Chart 2: European gas market balance (source Howard Rogers)

Sc 1 EU

Chart 2 shows a finely balanced European gas market. Virtually all of the flexibility to ramp down pipeline contract volumes to the traditional 85% take or pay levels is utilised to allow the European market to absorb LNG flows. It is important to note that there is likely to be some additional flexibility to ramp pipeline volume take below 85% ToP levels as we set out here.

But Chart 2 suggests that a slower pace of European demand growth, for example induced by continued economic stagnation or a new recession, may be enough to upset the European gas market balance. If instead of the recovery described above (and shown in Chart 2), European demand in 2019 was only 8% above that of 2014, this would be enough to push the European market beyond the tipping point.

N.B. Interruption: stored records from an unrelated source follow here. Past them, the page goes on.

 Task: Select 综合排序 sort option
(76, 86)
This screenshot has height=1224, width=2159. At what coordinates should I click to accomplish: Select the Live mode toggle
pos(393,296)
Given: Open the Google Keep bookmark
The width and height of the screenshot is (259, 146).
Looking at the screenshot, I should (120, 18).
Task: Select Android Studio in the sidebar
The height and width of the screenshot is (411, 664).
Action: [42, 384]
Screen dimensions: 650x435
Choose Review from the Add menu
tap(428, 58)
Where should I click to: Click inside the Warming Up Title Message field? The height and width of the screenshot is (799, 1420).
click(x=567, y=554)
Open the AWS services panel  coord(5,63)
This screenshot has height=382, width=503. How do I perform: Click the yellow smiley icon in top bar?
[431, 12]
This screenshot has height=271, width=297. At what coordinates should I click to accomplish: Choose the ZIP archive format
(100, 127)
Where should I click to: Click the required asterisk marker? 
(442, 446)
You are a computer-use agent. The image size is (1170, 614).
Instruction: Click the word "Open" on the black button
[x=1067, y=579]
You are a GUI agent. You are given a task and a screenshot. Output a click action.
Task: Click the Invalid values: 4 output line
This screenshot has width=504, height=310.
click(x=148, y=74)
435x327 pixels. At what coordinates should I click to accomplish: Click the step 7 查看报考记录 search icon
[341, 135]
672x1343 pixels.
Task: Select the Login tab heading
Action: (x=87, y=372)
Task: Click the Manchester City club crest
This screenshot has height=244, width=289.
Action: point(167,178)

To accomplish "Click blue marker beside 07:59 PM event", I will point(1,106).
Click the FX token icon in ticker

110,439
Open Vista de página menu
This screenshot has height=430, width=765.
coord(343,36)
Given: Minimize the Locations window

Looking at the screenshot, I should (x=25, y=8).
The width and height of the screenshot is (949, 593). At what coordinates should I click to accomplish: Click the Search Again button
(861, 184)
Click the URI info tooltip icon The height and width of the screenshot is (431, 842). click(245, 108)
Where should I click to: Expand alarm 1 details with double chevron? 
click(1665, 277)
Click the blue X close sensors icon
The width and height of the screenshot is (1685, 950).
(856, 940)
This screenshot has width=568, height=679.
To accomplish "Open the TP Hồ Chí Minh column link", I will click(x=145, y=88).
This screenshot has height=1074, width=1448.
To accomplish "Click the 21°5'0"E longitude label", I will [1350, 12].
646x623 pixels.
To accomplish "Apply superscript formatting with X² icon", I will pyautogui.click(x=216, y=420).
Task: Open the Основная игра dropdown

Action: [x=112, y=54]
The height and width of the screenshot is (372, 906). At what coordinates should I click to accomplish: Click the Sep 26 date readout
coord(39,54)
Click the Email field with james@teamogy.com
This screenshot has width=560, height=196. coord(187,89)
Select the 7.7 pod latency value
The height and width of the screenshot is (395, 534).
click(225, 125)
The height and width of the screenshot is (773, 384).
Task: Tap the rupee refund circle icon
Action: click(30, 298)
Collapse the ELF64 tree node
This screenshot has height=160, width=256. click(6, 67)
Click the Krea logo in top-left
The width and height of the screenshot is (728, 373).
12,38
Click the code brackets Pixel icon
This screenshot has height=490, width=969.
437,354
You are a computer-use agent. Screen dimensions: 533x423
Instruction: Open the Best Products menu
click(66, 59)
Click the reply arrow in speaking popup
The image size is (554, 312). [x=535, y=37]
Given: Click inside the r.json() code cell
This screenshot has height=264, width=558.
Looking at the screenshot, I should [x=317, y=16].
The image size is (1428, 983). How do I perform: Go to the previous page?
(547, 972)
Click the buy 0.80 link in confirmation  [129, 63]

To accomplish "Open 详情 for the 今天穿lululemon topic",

If China doesn’t absorb surplus LNG, Europe will have to

Questioning the robustness of Chinese LNG demand was a somewhat controversial view in early 2014. But the industry consensus on Chinese LNG demand growth volumes has been shaken by over the last twelve months. This in conjunction with 150 bcma of new supply (predominantly from Australia and the US), has focussed attention on the ability of China doing the ‘heavy lifting’ to absorb new supply, via its growing fleet of regas terminals. Even at the lower spot LNG prices of the last year, this is not a foregone conclusion given the reduction in China’s industrial growth rate.

Europe has in the past been the receiving market for LNG supplies surplus to Asia’s requirements. This was demonstrated in 2010 when weather induced high demand allowed volumes to be absorbed with albeit minor difficulty in meeting Russian pipeline contract take or pay commitments. Between 2015 and 2019 the path of European demand will be key in determining this market’s ability to absorb large new LNG volumes while meeting Russian contract take or pay levels. Events will of course be subject to uncertainties of economic performance and power sector fuel mix in addition to weather.   But if Europe cannot absorb surplus LNG, the tipping point phenomenon we have described will become evident in hub price falls and a significant pick up in prompt price volatility.